Fluorine in Drug Design: A Case Study with Fluoroanisoles

Anisole and fluoroanisoles display distinct conformational preferences, as evident from a survey of their crystal structures. In addition to altering the free ligand conformation, various degrees of fluorination have a strong impact on physicochemical and pharmacokinetic properties.
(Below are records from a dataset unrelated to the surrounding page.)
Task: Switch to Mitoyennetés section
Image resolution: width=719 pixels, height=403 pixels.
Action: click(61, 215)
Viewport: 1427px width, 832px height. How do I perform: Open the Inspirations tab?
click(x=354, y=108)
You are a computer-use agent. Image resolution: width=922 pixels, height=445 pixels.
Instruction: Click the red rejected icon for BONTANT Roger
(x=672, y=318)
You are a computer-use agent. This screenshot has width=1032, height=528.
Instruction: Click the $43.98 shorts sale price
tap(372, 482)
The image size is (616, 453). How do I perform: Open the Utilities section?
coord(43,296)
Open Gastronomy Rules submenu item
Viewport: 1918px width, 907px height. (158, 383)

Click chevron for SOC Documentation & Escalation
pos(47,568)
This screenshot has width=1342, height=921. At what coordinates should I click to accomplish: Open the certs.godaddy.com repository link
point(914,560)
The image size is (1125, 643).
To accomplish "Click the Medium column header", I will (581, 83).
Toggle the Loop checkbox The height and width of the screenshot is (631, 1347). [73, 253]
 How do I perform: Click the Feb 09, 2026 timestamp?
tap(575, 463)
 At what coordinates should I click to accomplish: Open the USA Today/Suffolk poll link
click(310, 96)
Analysis of anisole and fluoroanisole matched molecular pairs in the Pfizer corporate database reveals interesting trends: 1) PhOCF 3 increases log  D by ∼1 log unit over PhOCH 3 compounds; 2) PhOCF 3 shows lower passive permeability despite its higher lipophilicity; and 3) PhOCF 3 does not appreciably improve metabolic stability over PhOCH 3 . Emerging from the investigation, difluoroanisole (PhOCF 2 H) strikes a better balance of properties with noticeable advantages of log  D and transcellular permeability over PhOCF 3 . Synthetic assessment illustrates that the routes to access difluoroanisoles are often more straightforward than those for trifluoroanisoles. Whereas replacing PhOCH 3 with PhOCF 3 is a common tactic to optimize ADME properties, our analysis suggests PhOCF 2 H may be a more attractive alternative, and greater exploitation of this motif is recommended.